Latrán No. 11, castle stairs
Description of the Building :
Two story with smooth-surfaced facade, Gothic portal with painted quoins.
Architectural and Historical Development
Two-story late Gothic building, reconstructed during Renaissance and Classic periods. The entrance to the vaulted spaces of the first story leads through a Gothic saddle portal. The floor plan of both stories is irregular, and parts of the house have vaults. There is a wooden gallery on the second story.
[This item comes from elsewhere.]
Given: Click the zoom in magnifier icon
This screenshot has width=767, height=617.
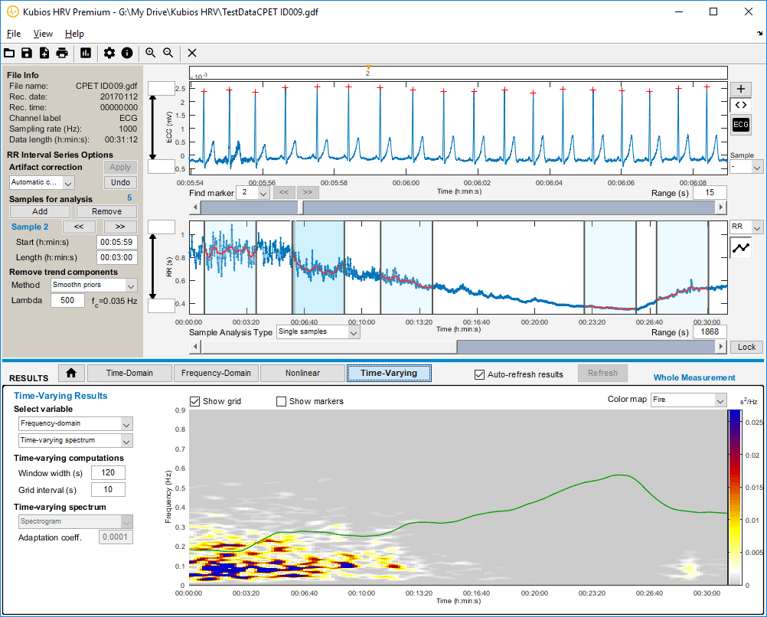Looking at the screenshot, I should [x=151, y=53].
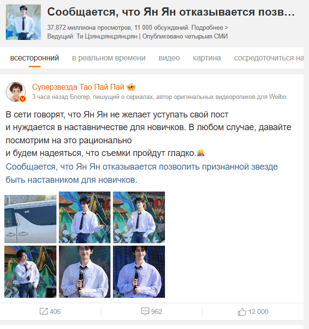
Task: Click the crown badge beside blogger name
Action: 131,87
Significant Architectural Features :
There is a Gothic saddle portal and a Baroque mural painting of a bear in a window. The painting underwent restoration in 1994.
History of the
House Residents :
This is probably the house that Petr IV. von Rosenberg gave to his "loyal servant" trumpeter Kašpar in 1518. In 1527, the widow Manda (Magdalena) sold the house to cooper Michal. The next owner was the Rosenberg chancellor Mikuláš Hultzšporer of Hoštejn who lived in the house in the 1540s. During the 1570s, the house was owned by Jindřich Humpergar, who then sold it in 1579 to Rosenberg courtier Jan Kysaur. Kysaur died in March of 1592 and was buried in the cemetery near Minorite Monastery in Český Krumlov. The last Rosenbergs then took over the house. Petr Wok von Rosenberg sold it 1592 to joiner Oldřich Texner. However, because he already owned the Latrán No. 19 house in which he lived with his family, he immediately sold the house No. 11 to locksmith Filip Prunner. Prokop Weigl lived in the house for a short period of time in 1599 but sold it later that year to gunsmith Martin Schiffer who paid for the house in installments until 1623. Gunsmith Martin and his bride Anička were one of the five couples in the wedding given by Petr Wok von Rosenberg on October 18, 1599. Between 1643 and 1668, the house was owned by another gunsmith (actually a manufacturer of gun buttends) Ondřej Niekl, followed by shoemaker Ignác Hőlzl. Vít Oberecker, who owned the house from 1698 to 1726 was also a shoemaker. Gunsmith Kristián Haups lived here since 1756. In the beginning of the nineteenth century, the house was owned by chimneysweeper Antonín Hauška.